Srinagar, Aug 12: The recently announced Union Budget 2024 by the Finance Minister Nirmala Sitharaman garnered significant attention across various sectors including the banking sector. However the banking sector’s reception has been a blend of optimism and caution. Pertinently the budget introduced several measures aimed at boosting economic growth. The policies outlined in the budget are expected to have both short-term and long-term implications for the banking sector in India.
One of the key highlights for the banking sector in the budget is the allocation of ₹25,000 crore for the recapitalization of public sector banks (PSBs). The experts see this capital infusion as a much-needed relief, given the ongoing challenges of non-performing assets (NPAs) and the need for stronger balance sheets.

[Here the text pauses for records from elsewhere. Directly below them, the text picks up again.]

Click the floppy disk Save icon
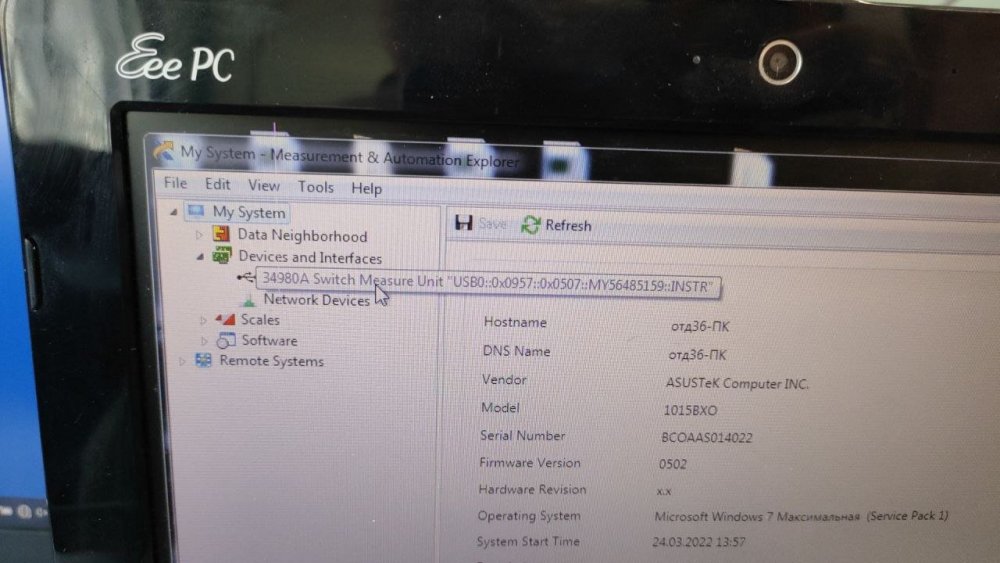 464,223
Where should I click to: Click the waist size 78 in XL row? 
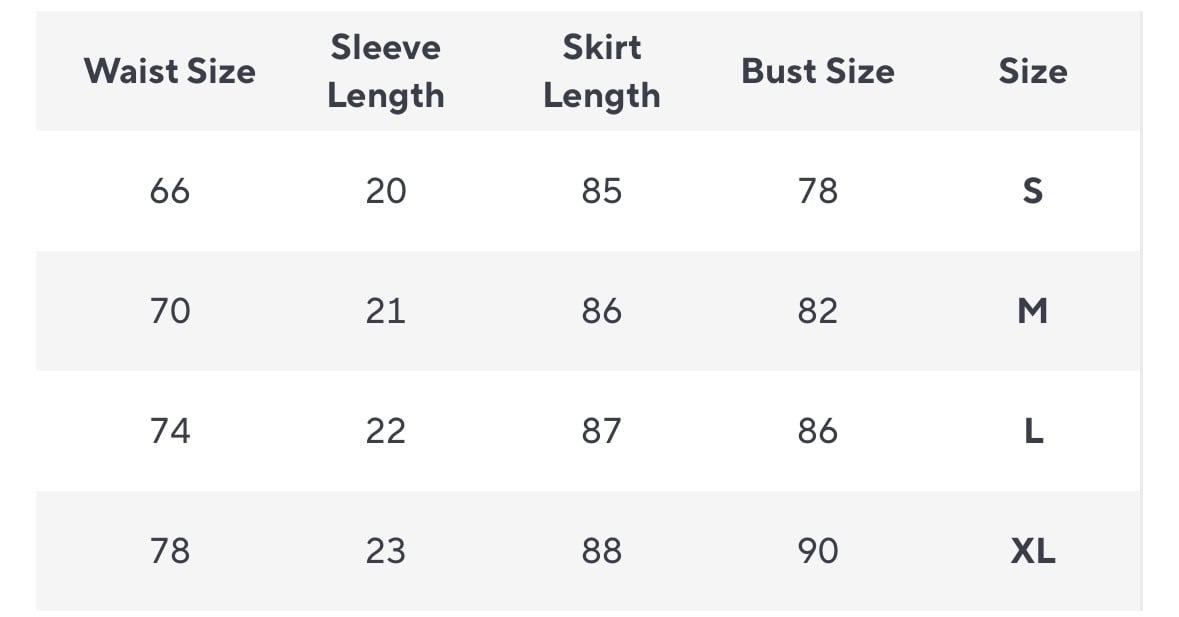(170, 551)
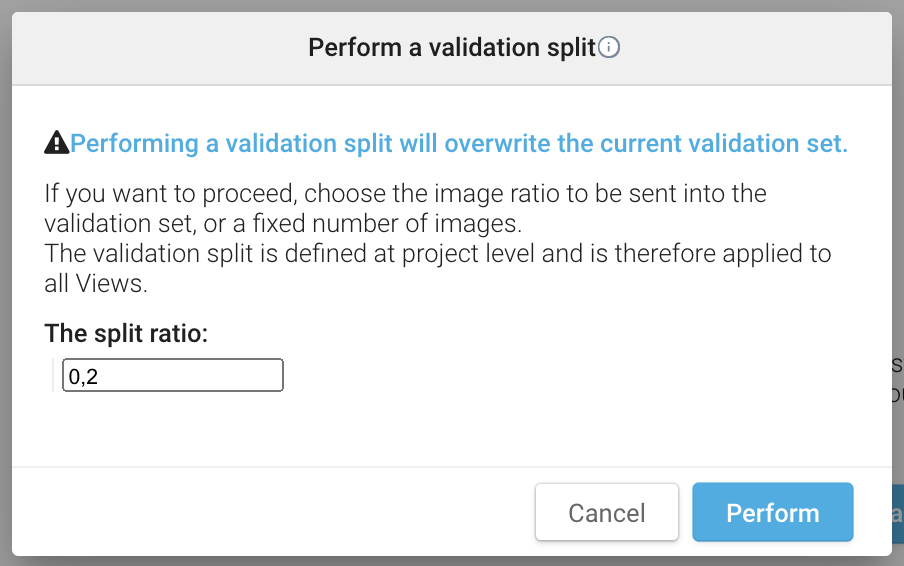Click the "Perform a validation split" title
The image size is (904, 566).
pos(451,48)
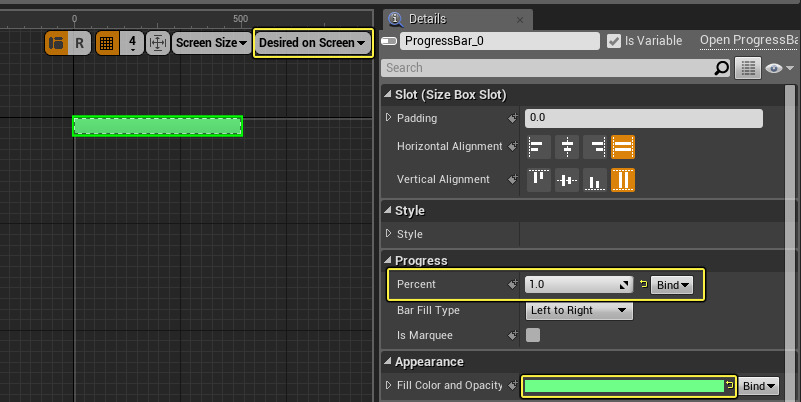
Task: Toggle the property matrix grid view button
Action: coord(747,68)
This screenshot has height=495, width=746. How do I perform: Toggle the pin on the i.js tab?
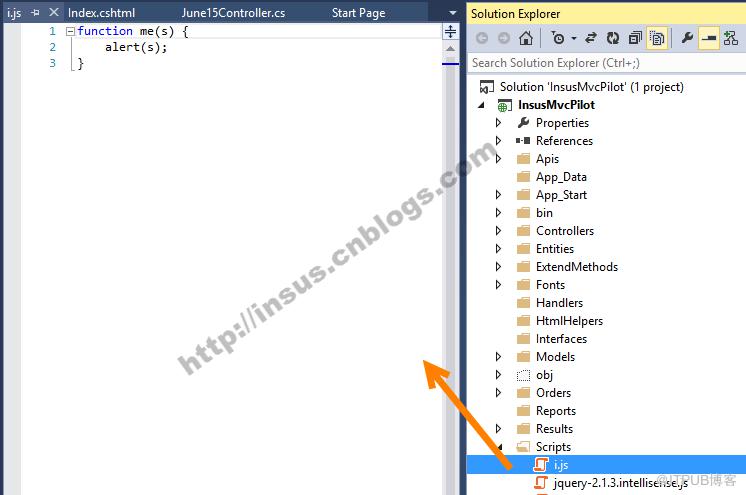[x=35, y=13]
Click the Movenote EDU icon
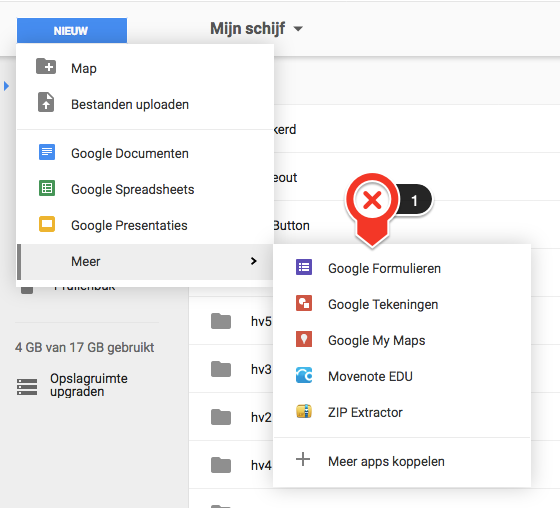The width and height of the screenshot is (560, 508). pyautogui.click(x=304, y=375)
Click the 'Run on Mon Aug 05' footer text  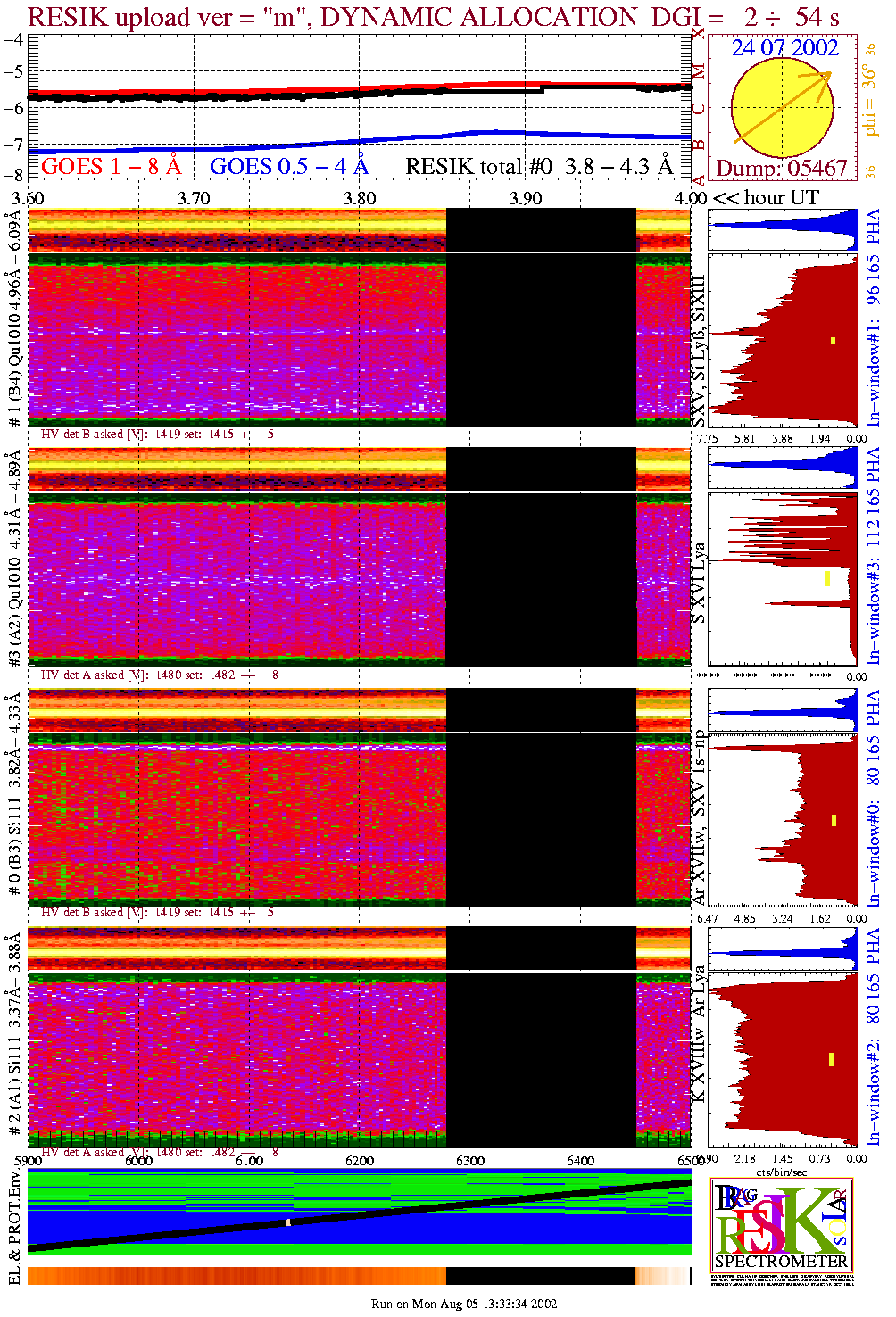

Talking to Rising Kashmir, Muhammad Aadil, a senior officer at State Bank of India said, “The government’s commitment to infusing capital into PSBs is a positive step that will enhance our capacity to lend, especially to the MSME sector, which is the backbone of the economy. This will also help in addressing the issue of NPAs by providing the necessary buffer.”
He said that the Union Budget 2024 emphasises on digital banking and financial inclusion. This move is expected to significantly enhance the reach of banking services, particularly in rural and semi-urban areas, where access to banking facilities remains limited.
Moreover, the budget also highlights the continuation of the Jan Dhan Yojana and its role in financial inclusion. With over 45 crore bank accounts opened under this scheme, the government aims to enhance the usage of these accounts through digital platforms.
Bilquees Jan, senior executive at Jammu & Kashmir Bank said, “The emphasis on digital banking aligns with the broader vision of making banking digitally advanced.”
Experts believe that one of the most significant aspects of the budget is the introduction of a new tax regime which aims to simplify the tax structure and offer taxpayers an alternative, its impact on the banking sector is nuanced. “The new regime, which does away with various exemptions and deductions, might influence the behavior of retail investors, particularly in terms of their savings and investment patterns”, an official at J&K Bank said.
Banks, which offer various tax-saving instruments like fixed deposits (FDs), could see a shift in customer preferences. With fewer incentives to invest in traditional tax-saving FDs, there might be a rise in demand for other financial products that align with the new tax regime.
Muhammad Shafat, a senior banker, expressed his concerns, saying, “The new tax regime could lead to a decline in investments in traditional banking products like FDs. Banks will need to innovate and offer more competitive products to retain and attract customers.”
The budget’s focus on supporting Micro, Small, and Medium Enterprises (MSMEs) and the agriculture sector is another positive development for banks. The introduction of credit guarantees and the extension of the Emergency Credit Line Guarantee Scheme (ECLGS) are expected to boost credit flow to these critical sectors. Given that MSMEs contribute significantly to India’s GDP and employment, banks stand to benefit from the increased lending opportunities.
“The agricultural sector, which continues to be a major borrower from the banking system, will also see enhanced credit support through the Agricultural Credit Target, set at ₹20 lakh crore. This is expected to boost rural lending and drive demand for agricultural loans”, a senior official at ICICI Bank said.
However many believe that while the capital infusion, digital banking initiatives, and support for MSMEs and agriculture are welcomed, the new tax regime poses challenges that could impact traditional banking products. Banks will need to adapt and innovate to navigate the evolving landscape and leverage the opportunities presented by the budget.
“As the banking sector continues to play a crucial role in India’s economic growth, the long-term impact of these budgetary measures will be closely monitored by industry stakeholders and policymakers alike”, an official said.